__SET PROBLEM__:
Replace "watermark logo" with "watermark icon" in the records from the first line through the line containing "[x=588, y=27]", and write those lines out again with everything else unchanged.

__RECORD EXCERPTS__:
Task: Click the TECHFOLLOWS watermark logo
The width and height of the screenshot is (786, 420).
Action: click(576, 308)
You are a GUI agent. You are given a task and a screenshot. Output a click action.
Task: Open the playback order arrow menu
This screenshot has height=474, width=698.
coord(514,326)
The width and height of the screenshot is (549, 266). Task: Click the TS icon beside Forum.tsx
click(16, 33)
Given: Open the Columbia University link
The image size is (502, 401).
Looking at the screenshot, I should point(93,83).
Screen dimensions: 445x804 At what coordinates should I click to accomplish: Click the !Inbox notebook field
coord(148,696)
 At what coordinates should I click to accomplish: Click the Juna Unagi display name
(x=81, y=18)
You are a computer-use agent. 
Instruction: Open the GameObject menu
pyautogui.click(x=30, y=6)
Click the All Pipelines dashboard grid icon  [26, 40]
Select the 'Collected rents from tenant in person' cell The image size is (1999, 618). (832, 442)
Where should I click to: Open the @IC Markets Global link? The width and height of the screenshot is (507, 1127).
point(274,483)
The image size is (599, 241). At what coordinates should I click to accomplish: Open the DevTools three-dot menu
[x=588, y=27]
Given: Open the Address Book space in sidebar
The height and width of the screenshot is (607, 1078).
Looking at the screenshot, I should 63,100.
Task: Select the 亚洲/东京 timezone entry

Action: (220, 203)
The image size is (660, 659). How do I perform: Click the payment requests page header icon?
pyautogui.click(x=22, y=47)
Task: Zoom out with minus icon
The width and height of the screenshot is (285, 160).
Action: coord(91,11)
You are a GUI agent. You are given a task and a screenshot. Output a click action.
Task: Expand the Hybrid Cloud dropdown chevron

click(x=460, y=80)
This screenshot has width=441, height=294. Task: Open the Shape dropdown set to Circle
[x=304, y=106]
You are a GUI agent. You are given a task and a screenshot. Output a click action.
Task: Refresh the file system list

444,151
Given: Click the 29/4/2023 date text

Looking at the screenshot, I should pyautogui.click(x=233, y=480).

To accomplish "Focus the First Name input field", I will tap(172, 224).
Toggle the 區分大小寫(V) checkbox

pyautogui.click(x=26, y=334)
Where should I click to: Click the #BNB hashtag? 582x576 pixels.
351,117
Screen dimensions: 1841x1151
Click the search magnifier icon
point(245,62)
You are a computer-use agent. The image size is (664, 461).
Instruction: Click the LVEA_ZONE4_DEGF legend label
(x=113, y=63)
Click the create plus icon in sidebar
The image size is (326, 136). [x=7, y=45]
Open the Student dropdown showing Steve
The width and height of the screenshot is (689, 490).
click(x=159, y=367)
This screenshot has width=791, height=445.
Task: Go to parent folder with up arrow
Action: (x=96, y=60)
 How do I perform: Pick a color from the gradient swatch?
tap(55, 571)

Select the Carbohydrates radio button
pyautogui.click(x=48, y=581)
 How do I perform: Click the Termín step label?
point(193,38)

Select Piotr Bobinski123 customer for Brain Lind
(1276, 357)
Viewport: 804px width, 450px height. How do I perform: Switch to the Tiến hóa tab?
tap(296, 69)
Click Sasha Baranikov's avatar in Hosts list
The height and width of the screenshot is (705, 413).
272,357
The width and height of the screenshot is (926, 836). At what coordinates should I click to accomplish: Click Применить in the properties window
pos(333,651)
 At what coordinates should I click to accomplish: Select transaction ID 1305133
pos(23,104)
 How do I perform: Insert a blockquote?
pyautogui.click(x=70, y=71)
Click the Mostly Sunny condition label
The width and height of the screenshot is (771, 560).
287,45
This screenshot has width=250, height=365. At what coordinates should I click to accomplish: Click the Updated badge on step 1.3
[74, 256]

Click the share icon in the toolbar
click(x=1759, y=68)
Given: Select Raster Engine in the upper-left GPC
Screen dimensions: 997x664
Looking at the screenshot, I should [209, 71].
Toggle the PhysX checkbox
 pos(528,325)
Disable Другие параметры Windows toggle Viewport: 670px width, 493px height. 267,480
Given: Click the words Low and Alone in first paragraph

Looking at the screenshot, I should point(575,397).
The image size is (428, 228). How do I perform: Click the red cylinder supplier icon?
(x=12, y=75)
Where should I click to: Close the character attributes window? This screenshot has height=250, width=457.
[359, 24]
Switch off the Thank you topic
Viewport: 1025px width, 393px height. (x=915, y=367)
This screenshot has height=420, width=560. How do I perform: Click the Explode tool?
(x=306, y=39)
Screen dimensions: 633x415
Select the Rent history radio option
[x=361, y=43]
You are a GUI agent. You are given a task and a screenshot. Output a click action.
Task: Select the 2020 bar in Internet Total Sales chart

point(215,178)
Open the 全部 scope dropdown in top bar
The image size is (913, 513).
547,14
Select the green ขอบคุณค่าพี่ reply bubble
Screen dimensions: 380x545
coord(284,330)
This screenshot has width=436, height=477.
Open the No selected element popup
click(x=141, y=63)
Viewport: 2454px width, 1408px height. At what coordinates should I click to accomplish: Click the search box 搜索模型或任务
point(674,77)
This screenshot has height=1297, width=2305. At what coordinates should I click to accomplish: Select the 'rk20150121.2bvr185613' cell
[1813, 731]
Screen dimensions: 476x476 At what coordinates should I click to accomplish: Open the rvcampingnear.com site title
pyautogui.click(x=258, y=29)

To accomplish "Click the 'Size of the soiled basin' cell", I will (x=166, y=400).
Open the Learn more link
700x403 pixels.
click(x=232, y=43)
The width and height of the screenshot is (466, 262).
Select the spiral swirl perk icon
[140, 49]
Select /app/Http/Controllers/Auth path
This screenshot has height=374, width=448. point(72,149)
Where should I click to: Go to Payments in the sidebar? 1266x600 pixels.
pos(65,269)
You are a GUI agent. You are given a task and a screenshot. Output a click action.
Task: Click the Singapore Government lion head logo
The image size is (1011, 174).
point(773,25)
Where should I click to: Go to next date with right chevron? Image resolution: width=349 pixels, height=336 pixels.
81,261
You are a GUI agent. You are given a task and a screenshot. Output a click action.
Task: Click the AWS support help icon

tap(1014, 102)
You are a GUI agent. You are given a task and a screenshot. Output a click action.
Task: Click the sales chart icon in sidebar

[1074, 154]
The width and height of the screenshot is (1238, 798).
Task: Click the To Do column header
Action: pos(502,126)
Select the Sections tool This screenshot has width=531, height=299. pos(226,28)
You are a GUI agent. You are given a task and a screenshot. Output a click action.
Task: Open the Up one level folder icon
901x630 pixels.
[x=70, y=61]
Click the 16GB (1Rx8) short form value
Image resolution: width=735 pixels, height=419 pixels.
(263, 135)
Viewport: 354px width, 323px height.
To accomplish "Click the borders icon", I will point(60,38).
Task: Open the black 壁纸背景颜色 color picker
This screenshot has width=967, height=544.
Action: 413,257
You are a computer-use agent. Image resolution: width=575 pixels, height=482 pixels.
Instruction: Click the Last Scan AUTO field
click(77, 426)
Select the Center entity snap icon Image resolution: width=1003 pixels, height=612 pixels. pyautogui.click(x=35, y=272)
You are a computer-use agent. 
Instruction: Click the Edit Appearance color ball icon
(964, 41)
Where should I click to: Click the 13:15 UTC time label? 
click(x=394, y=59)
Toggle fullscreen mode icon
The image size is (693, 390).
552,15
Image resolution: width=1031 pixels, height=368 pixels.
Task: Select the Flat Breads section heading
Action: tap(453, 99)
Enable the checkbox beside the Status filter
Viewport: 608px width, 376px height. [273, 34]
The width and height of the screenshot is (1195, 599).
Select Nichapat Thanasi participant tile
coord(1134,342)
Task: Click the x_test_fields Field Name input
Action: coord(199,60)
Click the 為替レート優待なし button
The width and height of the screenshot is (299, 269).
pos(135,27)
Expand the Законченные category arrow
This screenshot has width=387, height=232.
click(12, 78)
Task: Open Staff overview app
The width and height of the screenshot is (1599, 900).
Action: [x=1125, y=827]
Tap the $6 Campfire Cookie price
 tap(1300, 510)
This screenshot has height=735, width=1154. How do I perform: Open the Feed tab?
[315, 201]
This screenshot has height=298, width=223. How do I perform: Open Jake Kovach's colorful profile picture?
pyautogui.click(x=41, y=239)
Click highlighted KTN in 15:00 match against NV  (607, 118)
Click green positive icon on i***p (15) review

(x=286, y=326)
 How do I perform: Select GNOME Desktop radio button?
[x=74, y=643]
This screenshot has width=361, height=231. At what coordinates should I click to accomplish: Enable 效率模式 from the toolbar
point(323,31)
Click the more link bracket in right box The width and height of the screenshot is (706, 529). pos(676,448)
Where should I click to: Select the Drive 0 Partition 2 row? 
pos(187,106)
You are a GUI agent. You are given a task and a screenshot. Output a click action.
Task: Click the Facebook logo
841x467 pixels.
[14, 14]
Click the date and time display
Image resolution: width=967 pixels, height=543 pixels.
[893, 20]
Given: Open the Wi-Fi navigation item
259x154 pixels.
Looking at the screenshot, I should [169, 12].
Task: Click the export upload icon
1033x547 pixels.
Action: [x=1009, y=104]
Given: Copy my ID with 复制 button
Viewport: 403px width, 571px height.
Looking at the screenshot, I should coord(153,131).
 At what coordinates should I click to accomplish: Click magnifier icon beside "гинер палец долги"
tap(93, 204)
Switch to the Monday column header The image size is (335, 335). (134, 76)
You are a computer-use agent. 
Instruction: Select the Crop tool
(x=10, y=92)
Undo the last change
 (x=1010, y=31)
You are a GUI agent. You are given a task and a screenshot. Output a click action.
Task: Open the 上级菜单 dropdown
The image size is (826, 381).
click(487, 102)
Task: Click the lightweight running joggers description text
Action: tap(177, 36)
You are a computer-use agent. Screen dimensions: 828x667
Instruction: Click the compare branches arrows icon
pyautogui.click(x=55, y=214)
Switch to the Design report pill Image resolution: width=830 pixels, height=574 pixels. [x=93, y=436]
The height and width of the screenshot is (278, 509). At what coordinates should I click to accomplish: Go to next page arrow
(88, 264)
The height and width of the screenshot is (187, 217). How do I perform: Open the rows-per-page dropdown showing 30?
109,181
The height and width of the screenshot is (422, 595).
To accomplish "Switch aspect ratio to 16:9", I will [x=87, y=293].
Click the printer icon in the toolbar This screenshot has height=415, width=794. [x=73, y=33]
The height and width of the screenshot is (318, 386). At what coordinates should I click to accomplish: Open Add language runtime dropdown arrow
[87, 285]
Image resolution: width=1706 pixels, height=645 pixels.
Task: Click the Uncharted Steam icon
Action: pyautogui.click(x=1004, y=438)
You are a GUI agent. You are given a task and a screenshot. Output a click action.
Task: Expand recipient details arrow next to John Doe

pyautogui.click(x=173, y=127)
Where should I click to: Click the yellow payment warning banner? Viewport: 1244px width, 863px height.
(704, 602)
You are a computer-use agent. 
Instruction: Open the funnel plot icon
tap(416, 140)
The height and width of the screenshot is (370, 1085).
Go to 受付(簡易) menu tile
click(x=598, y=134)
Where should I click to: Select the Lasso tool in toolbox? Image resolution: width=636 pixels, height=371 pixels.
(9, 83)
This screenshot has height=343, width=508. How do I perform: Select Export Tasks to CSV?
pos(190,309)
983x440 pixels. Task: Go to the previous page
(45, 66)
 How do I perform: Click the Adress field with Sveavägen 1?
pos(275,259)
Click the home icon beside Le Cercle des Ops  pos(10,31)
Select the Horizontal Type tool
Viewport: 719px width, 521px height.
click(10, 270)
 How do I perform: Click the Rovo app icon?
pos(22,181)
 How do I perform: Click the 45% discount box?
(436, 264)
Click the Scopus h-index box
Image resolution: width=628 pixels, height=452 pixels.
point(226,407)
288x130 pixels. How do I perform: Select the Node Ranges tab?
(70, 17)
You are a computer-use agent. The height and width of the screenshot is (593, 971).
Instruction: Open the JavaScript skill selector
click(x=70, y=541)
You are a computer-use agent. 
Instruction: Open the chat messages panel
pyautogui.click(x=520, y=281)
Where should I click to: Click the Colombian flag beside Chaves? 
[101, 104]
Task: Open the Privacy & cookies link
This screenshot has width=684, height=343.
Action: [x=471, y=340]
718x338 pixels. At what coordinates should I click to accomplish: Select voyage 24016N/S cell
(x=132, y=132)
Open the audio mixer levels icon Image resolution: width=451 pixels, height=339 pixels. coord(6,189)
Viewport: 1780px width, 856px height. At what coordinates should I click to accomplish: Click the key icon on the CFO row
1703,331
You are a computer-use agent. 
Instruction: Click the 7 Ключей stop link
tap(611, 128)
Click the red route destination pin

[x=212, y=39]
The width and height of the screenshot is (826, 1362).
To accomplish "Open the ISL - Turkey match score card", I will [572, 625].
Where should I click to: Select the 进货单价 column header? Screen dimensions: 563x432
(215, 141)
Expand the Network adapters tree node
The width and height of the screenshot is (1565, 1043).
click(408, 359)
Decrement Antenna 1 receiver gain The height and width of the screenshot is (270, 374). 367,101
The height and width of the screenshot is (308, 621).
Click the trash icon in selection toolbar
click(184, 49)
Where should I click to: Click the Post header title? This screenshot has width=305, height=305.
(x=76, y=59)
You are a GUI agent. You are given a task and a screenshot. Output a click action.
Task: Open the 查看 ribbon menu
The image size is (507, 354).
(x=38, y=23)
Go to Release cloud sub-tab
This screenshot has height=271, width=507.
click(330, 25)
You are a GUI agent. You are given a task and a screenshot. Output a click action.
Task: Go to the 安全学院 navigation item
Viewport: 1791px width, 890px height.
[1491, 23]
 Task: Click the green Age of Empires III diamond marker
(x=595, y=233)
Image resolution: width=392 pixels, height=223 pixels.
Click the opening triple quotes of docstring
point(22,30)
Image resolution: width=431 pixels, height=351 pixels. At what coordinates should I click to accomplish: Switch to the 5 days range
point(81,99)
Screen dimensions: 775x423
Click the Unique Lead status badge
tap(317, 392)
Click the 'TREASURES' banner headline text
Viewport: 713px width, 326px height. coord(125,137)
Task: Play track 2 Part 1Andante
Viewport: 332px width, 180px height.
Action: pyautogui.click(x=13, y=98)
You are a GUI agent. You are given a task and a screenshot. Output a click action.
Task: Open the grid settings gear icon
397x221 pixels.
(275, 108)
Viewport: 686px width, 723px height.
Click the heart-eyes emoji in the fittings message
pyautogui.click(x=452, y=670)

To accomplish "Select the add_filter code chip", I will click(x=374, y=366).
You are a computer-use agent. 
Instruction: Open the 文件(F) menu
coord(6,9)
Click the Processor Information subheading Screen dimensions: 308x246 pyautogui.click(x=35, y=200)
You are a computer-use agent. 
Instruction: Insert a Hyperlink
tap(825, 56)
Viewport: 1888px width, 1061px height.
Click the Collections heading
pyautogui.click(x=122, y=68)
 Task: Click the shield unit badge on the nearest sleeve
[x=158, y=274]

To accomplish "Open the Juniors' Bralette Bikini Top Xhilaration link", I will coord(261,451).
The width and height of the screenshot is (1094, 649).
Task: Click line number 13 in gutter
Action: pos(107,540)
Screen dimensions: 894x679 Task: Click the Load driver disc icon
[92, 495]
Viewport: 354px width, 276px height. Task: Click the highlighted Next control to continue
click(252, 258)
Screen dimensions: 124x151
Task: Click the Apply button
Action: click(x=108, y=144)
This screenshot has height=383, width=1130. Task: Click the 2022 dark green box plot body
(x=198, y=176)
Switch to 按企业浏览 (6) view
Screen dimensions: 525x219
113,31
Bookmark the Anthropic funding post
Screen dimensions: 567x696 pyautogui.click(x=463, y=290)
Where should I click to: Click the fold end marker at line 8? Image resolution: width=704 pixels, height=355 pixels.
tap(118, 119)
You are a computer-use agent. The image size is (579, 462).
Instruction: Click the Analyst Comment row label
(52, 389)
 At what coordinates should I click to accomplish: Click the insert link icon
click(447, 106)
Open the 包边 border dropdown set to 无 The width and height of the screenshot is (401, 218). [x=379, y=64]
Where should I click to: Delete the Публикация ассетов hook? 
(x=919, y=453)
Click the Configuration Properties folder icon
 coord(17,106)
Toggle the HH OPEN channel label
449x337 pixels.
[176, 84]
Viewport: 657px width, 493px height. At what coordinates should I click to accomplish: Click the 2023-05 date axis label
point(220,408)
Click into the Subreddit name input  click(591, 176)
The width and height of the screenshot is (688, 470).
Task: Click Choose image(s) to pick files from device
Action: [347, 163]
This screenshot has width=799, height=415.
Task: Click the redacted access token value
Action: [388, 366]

__IN RESPONSE__:
Task: Click the TECHFOLLOWS watermark icon
The width and height of the screenshot is (786, 420).
Action: click(576, 308)
You are a GUI agent. You are given a task and a screenshot. Output a click action.
Task: Open the playback order arrow menu
This screenshot has height=474, width=698.
coord(514,326)
The width and height of the screenshot is (549, 266). Task: Click the TS icon beside Forum.tsx
click(16, 33)
Given: Open the Columbia University link
The image size is (502, 401).
Looking at the screenshot, I should point(93,83).
Screen dimensions: 445x804 At what coordinates should I click to accomplish: Click the !Inbox notebook field
coord(148,696)
 At what coordinates should I click to accomplish: Click the Juna Unagi display name
(x=81, y=18)
You are a computer-use agent. 
Instruction: Open the GameObject menu
pyautogui.click(x=30, y=6)
Click the All Pipelines dashboard grid icon  [26, 40]
Select the 'Collected rents from tenant in person' cell The image size is (1999, 618). (832, 442)
Where should I click to: Open the @IC Markets Global link? The width and height of the screenshot is (507, 1127).
point(274,483)
The image size is (599, 241). At what coordinates should I click to accomplish: Open the DevTools three-dot menu
[x=588, y=27]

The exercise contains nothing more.